Lis tes ratures

J’aime la langue française, ses travers, ses dérives. Ses variations sont innombrables et permettent le second degrés. J’en suis friand. J’apprécie un peu moins le caractère genré de cette langue où tout doit être soit féminin, soit masculin. En dehors de cela, j’ai une passion féroce pour le mot.

Qui aime veut comprendre et l’étymologie s’est imposée d’elle-même. Maniaquerie pour certains, cette discipline a l’avantage de la gymnastique archéologique. L’origine d’un nom est souvent la contraction de son usage. Par exemple, le pinceau, ça pince l’eau et un râteau rate à ramasser l’eau. Étonnant non ?
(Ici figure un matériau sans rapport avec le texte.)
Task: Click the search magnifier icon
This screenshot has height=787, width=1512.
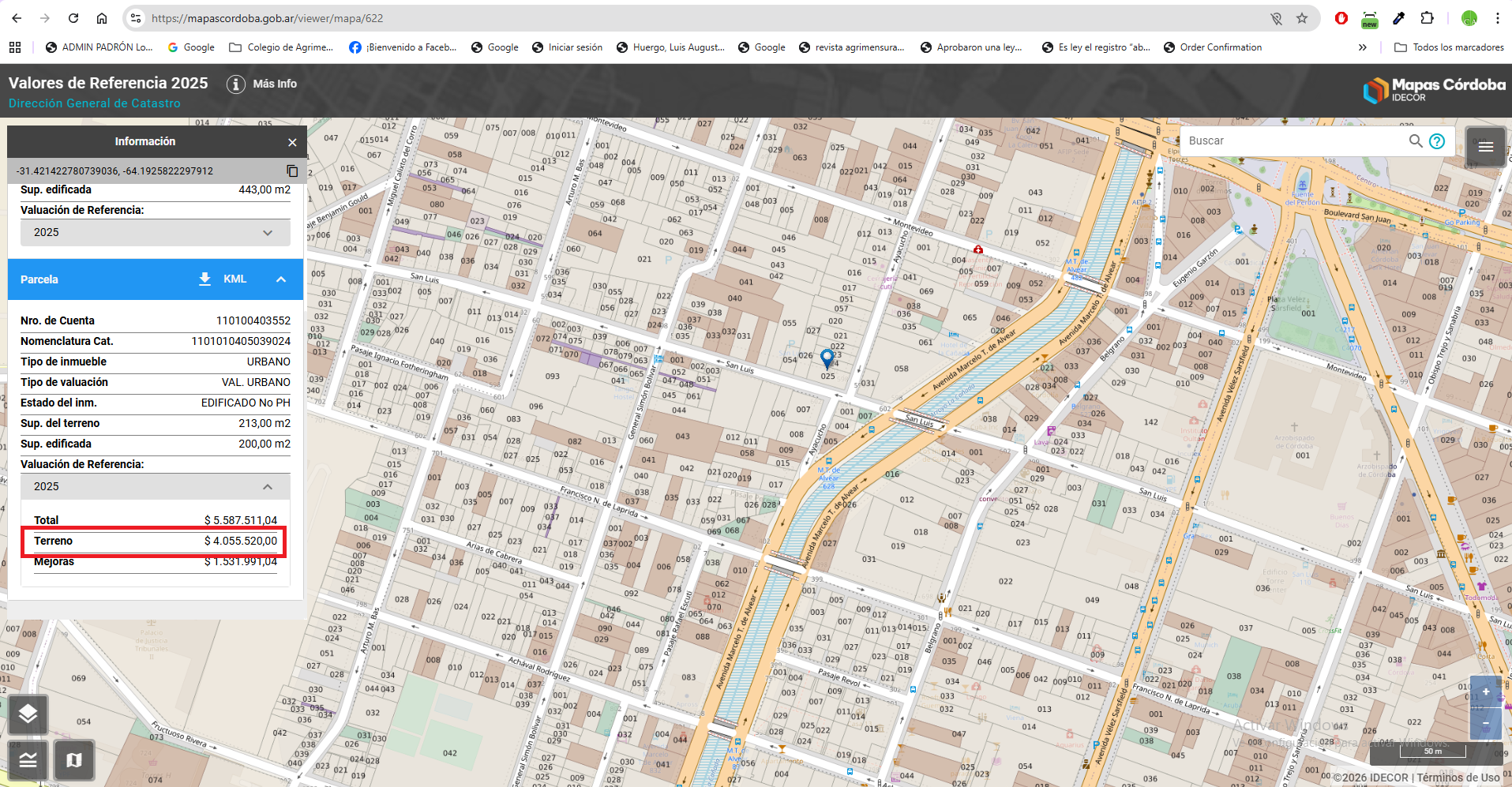Action: pyautogui.click(x=1416, y=141)
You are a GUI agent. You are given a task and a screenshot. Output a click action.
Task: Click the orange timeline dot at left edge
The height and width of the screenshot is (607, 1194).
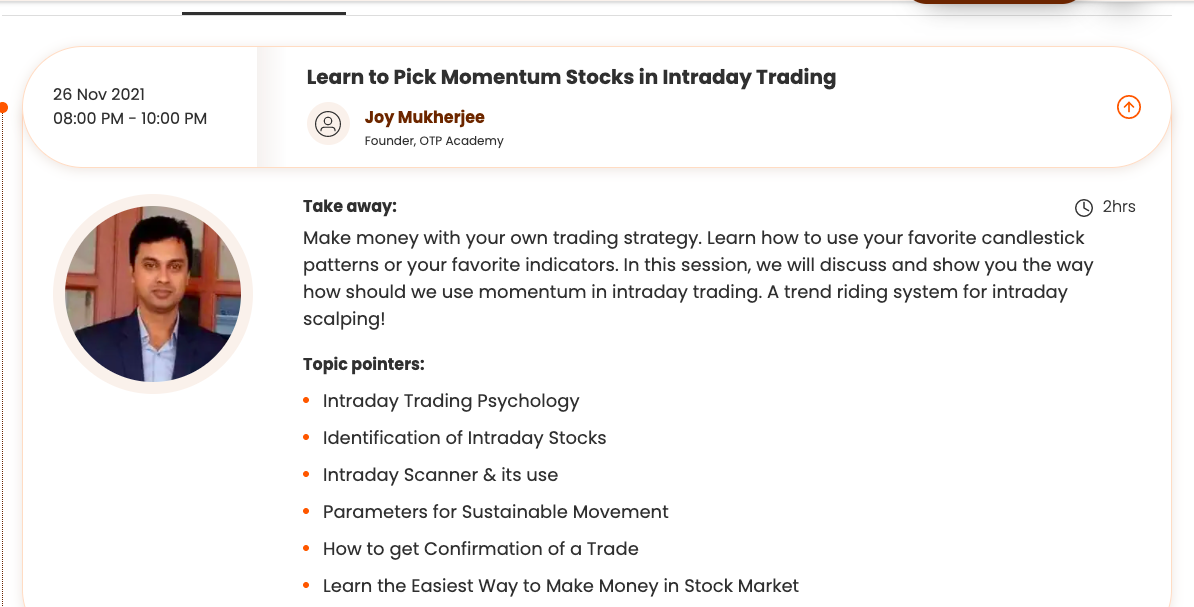(x=4, y=107)
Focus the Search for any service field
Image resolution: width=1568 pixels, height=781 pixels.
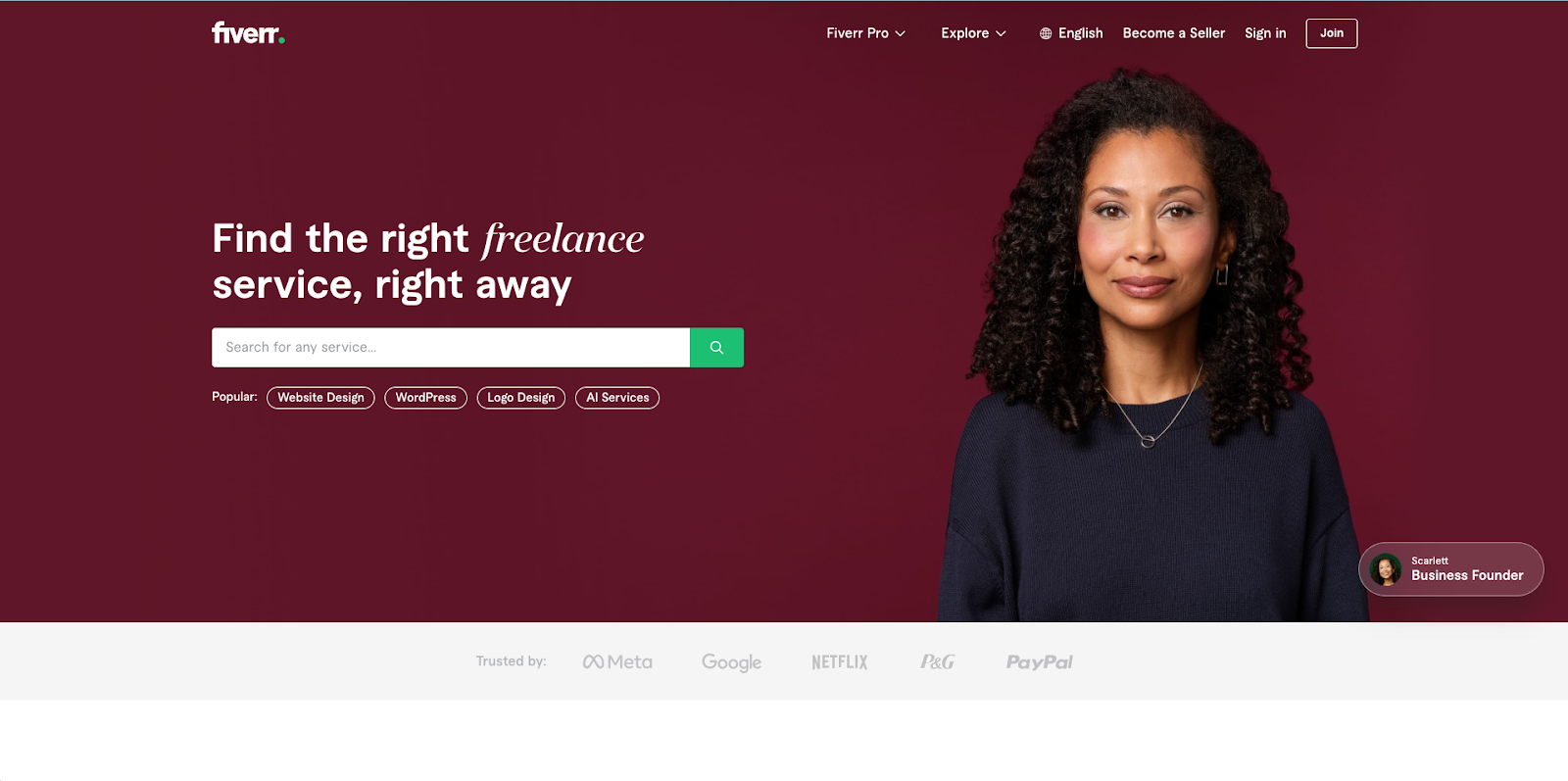point(451,347)
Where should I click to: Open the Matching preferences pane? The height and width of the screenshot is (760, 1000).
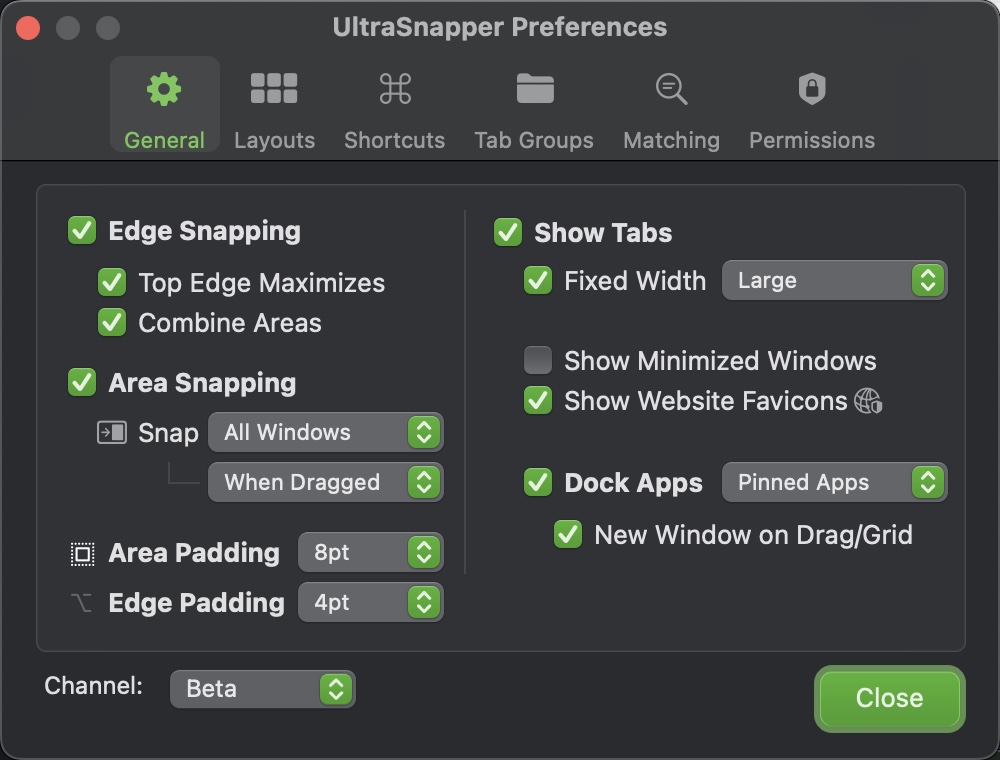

Et c’est totalement faux. Le mot pinceau vient du latin penicillium, littéralement petite queue. Ne dit-on pas peindre avec une queue de vache ? Quant à râteau, nous savons que l’accent circonflexe remplace un S. Ce qui nous donne rasteau. Remettons le mot au singulier. Rasteau nous donne rastel comme château nous donnait castel. Un rastel désignait un endroit de réunion pour faire ripailles.

Des tablées gigantesques et des bancs de fortune laissaient voir, au spectateur éloigné, un profil crénelé. Un alignement de têtes qui ne laissaient passer que les rires. Les dents alignées du râteau reprennent cette logique. Que ce serait triste, un râteau à une dent, que ce serait ridicule. N’y a-t-il meilleur nom que râteau pour cet outil de rassemblement ? C’est poétique mais c’est également faux puisque le mot viendrait du latin rastellum de la racine raster, racler.

Pourquoi ce texte alambiqué ? Parce que j’aime la langue des oiseaux. Parce qu’il est facile d’être emporté dans un discours bien ficelé de logique apparente. Parce que j’aime le mot et pour démontrer que ce qui semble évident est, parfois, évidé.